Ces illuminés croient pouvoir tirer leur pensée relative à l’immortalité d’expériences de mort imminente (EMI). Or, si se fonder sur celles-ci dans une réflexion philosophique peut être légitime dans une certaine mesure, cela s’expose toutefois à la même critique philosophique que le mysticisme, où des expériences que tout le monde ne partage pas valent comme fondement suffisant de raisonnement universel. Ces témoignages sont sujets au doute relatif à l’interprétation personnelle qu’en donne la personne ayant connu un tel état, une interprétation sujette à erreur. Si une expérience existentielle peut conduire la réflexion dans une certaine direction, la réflexion doit néanmoins en devenir autonome et se fonder sur ses propres lois.

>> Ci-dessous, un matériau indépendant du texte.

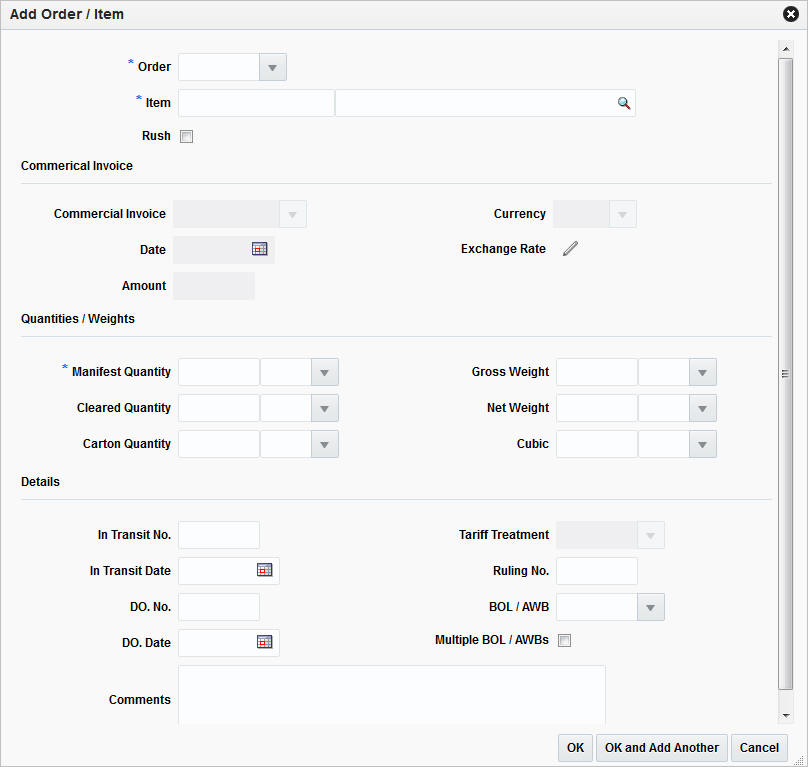Click the OK button
This screenshot has width=808, height=767.
click(575, 747)
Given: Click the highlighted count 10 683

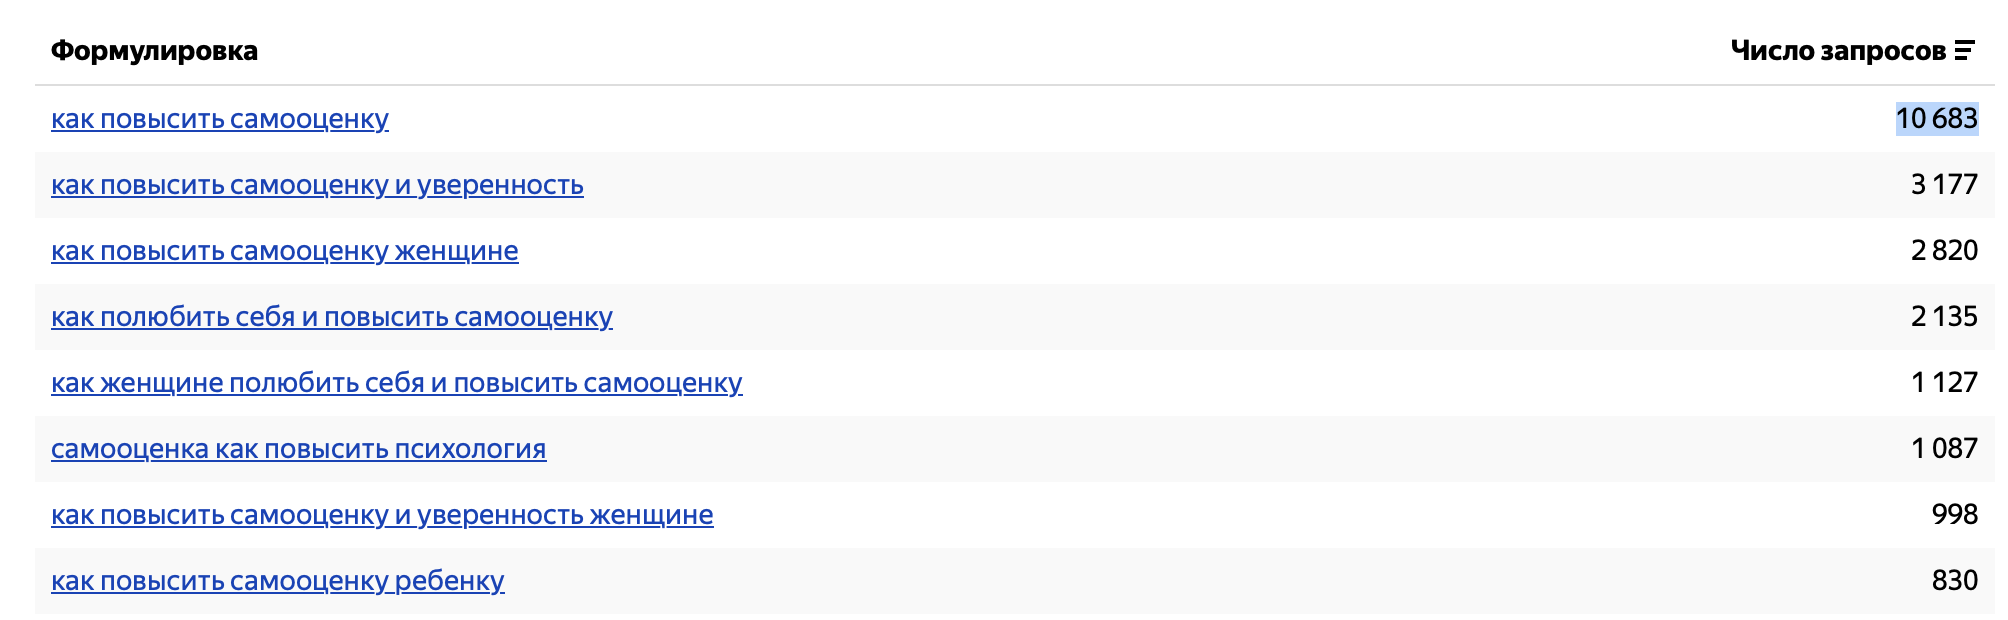Looking at the screenshot, I should [1937, 119].
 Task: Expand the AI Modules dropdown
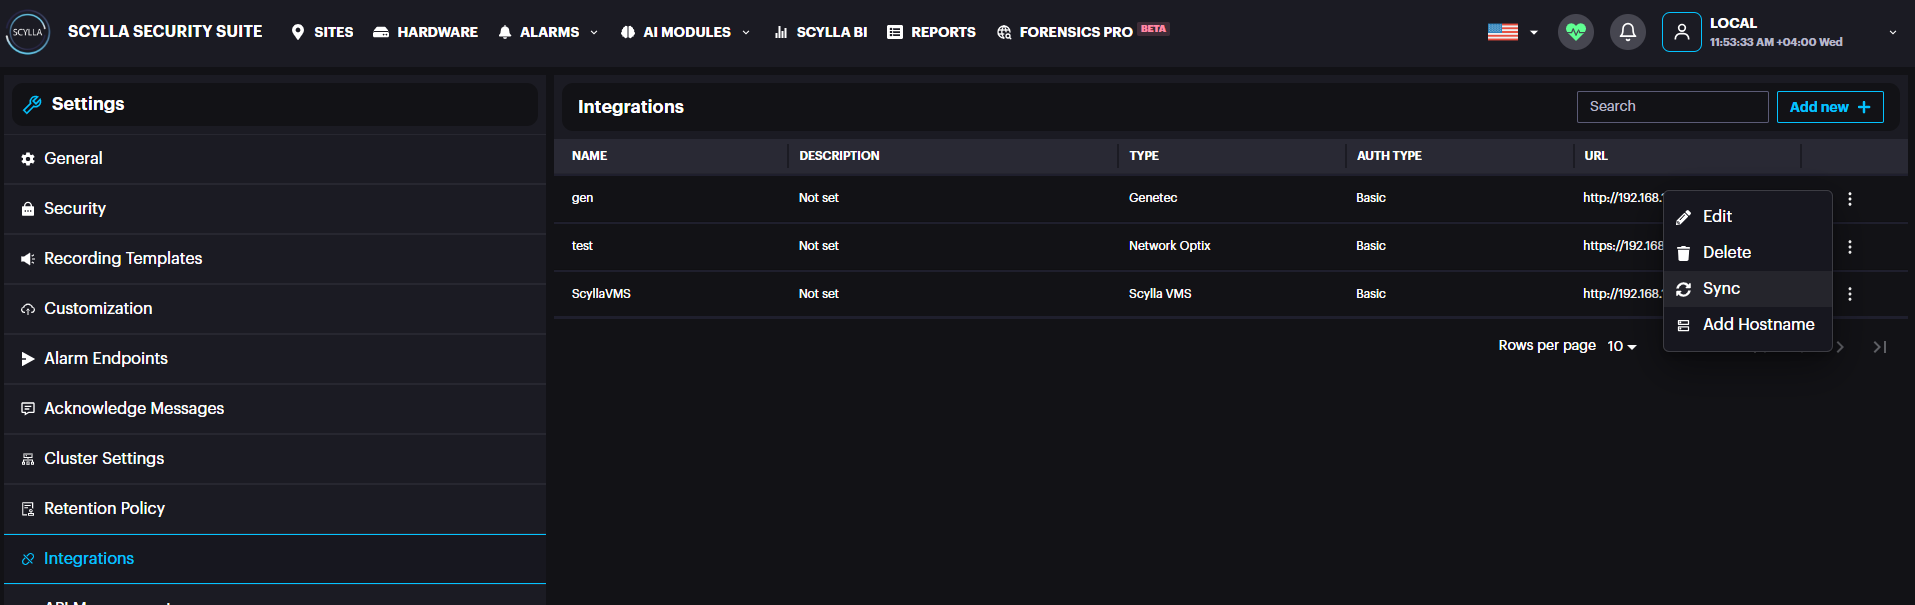pyautogui.click(x=685, y=32)
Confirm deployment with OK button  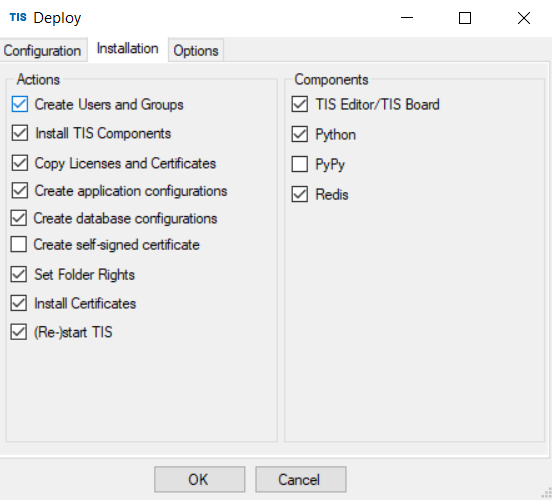200,479
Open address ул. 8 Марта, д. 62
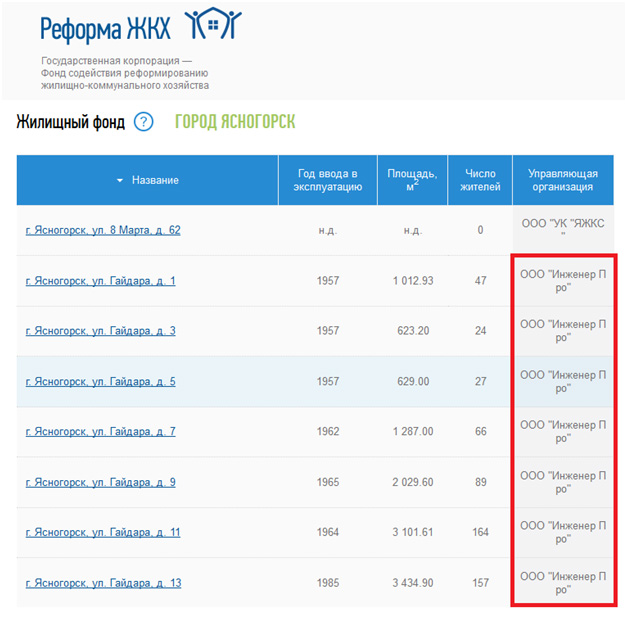 (x=103, y=230)
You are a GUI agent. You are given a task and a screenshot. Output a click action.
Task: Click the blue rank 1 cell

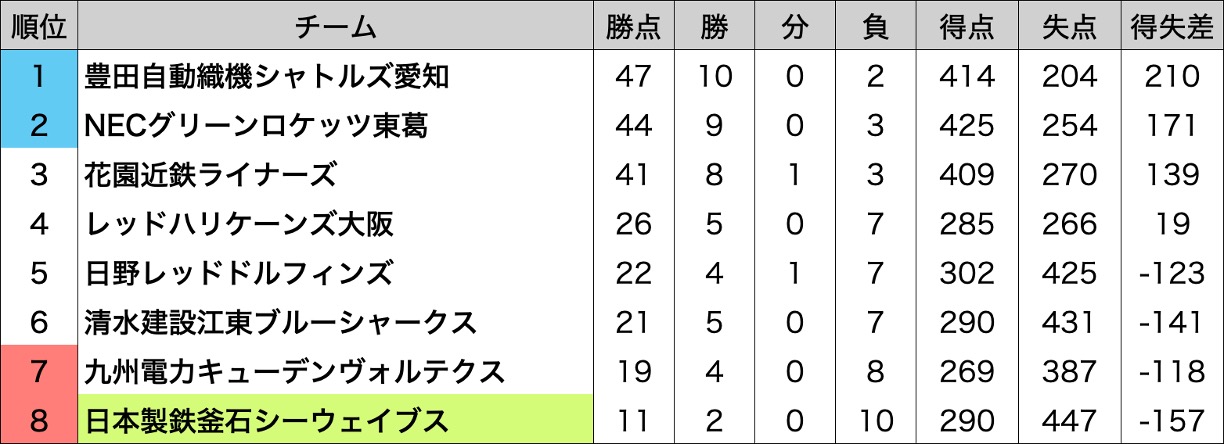[x=40, y=76]
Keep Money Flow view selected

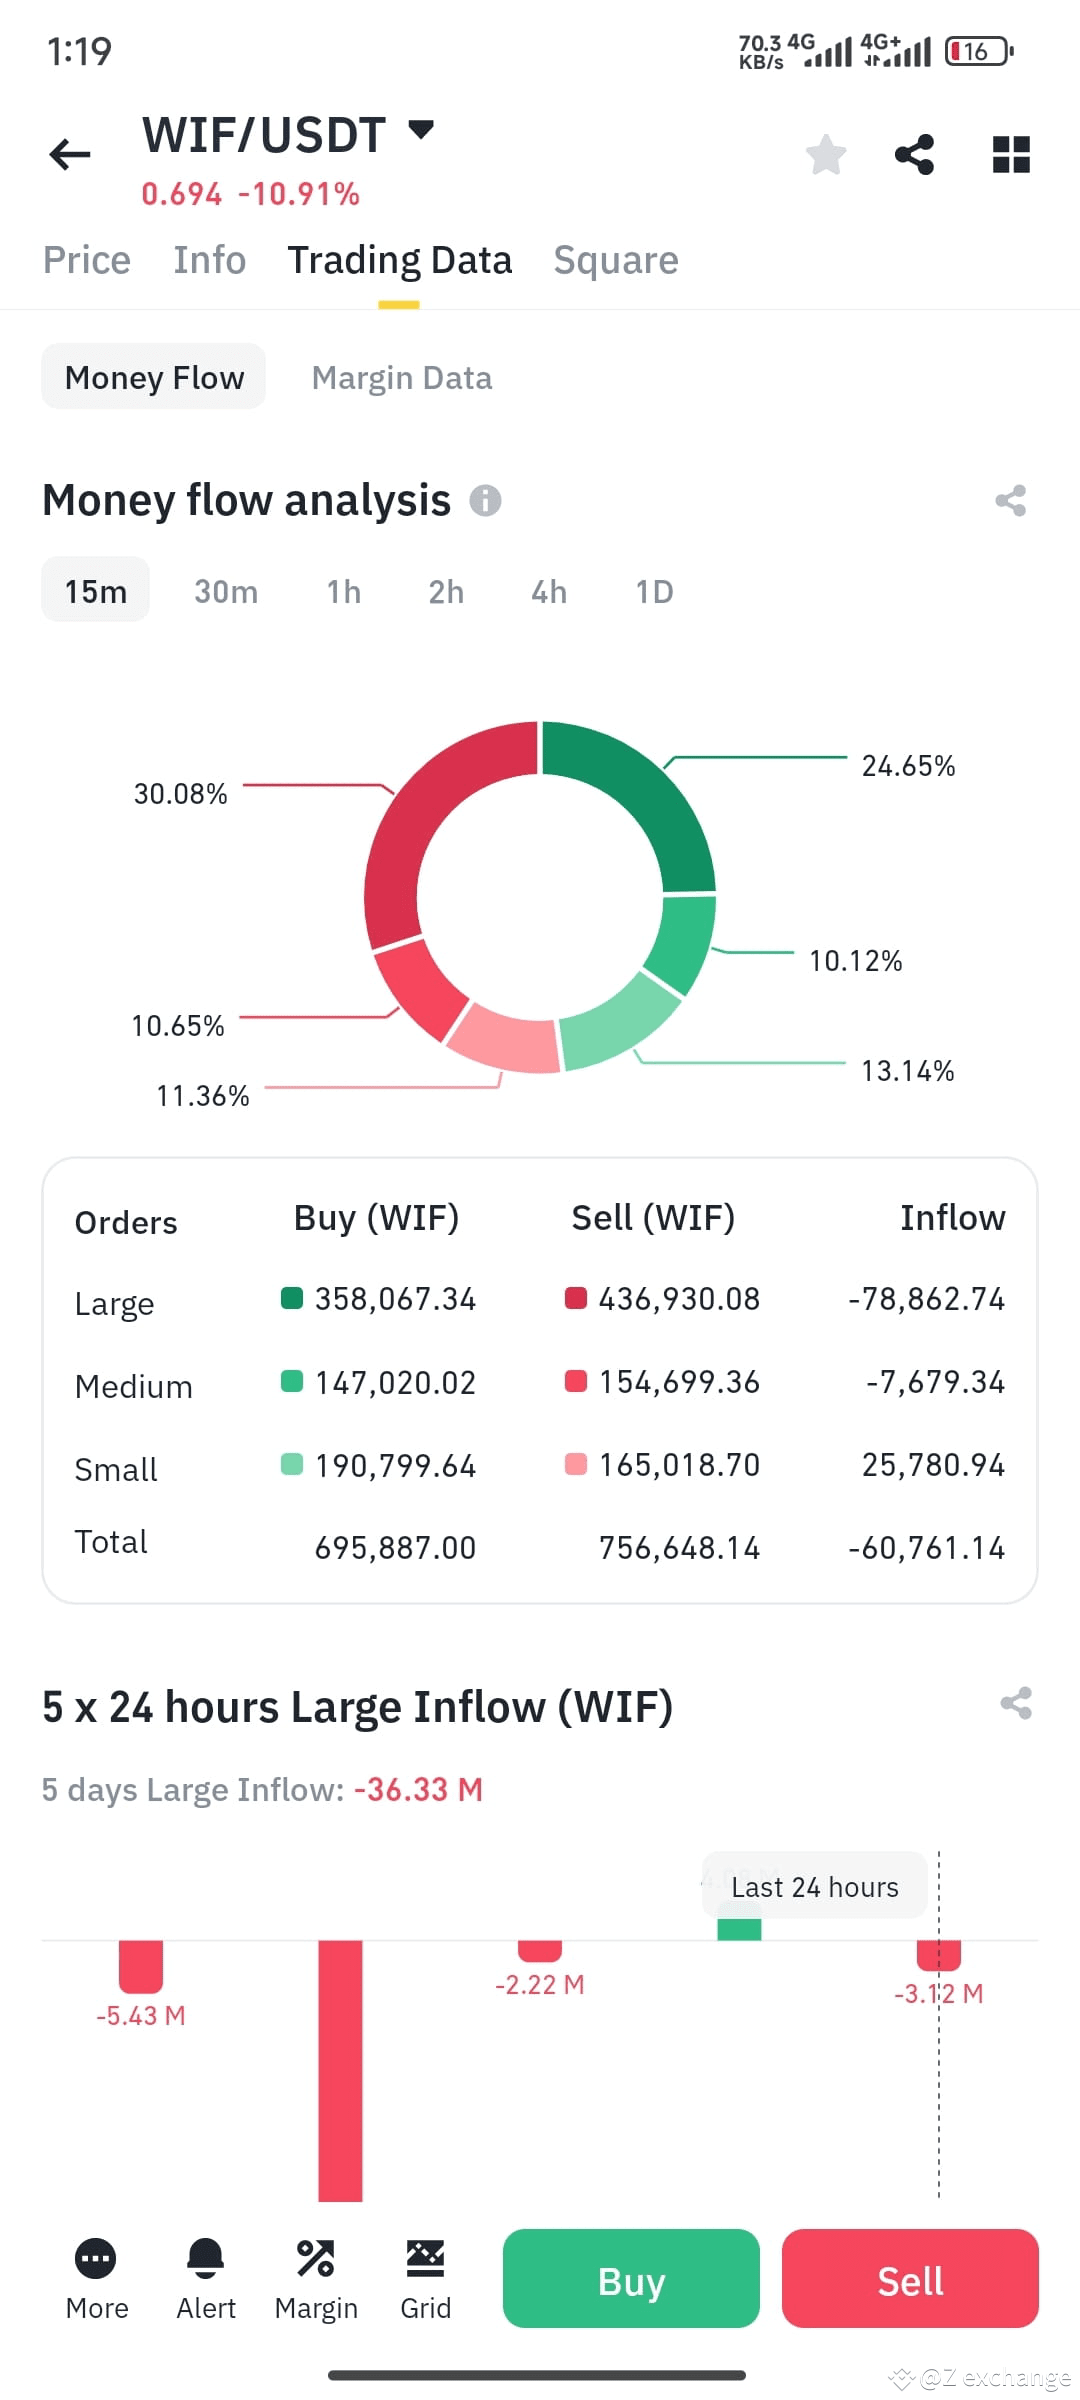point(153,377)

Une EMI, c’est quelqu’un qui s’est vu marcher dans un tunnel vers une sortie pleine de lumière. Qu’en conclure ? En réalité, puisque l’esprit humain peut apparemment se convaincre d’un paradis pour tous et sans condition, je suis parfois tenté de croire qu’il n’y a rien après la mort, car s’il y avait une éternité on ne pourrait s’aveugler à ce point à son sujet, me dis-je. Donc, ce tunnel et cette lumière, qu’est-ce d’autre qu’une représentation par « la vie » elle-même, dans tel individu, de la réalisation pleine de joie qu’elle quitte enfin ses misères terrestres, ce qu’elle se montre à elle-même comme la fin d’un sombre tunnel ? Or, cette lumière étant une représentation de « la vie » pour elle-même, elle se donne cette représentation du désirable qu’est la mort dans les termes de la vie naturelle, à savoir sous l’aspect de la lumière (car la lumière est bonne à l’organisme), mais cette lumière n’est qu’une représentation via la nature d’une anticipation de libération des maux de la vie ; la réalité de la mort, dans ce cas, n’est pas une lumière mais la pure et simple extinction totale, ce que l’intellect se représente quant à lui comme le noir du sommeil profond.
Une fois dit cela, il faut reconnaître qu’il n’existe aucune différence essentielle entre cette conception de l’extinction totale qu’est la cessation désirable des maux ou de la succession de biens et de maux qui caractérise toute vie selon la nature, et un paradis pour tous. Dans les deux cas, il n’y a plus de maux (simplement, dans le premier cas, il n’y a plus de conscience). Qu’un agnostique sursoie à mettre fin à ses jours, cela peut se concevoir puisqu’il dit, au fond, ne pas savoir ce qu’il y a après. Qu’un athée y sursoie, cela peut se concevoir aussi car il se dit que son instinct d’animal le retient dans cette vie (les animaux ne se suicident pas). Mais que quelqu’un convaincu qu’en mettant fin à ses jours il échangerait aussitôt une condition instable et, en fait, misérable pour la perfection du bonheur au paradis, ne mette pas fin à ses jours, c’est un paradoxe extraordinaire, dont les illuminés en question ne paraissent pas capables de fournir une raison. Le paradis sans l’enfer n’est pas possible puisque cela signifierait que le paradis est l’issue pour tous après la mort et que cette vie ici-bas ne présenterait par conséquent aucun enjeu, serait absolument indifférente.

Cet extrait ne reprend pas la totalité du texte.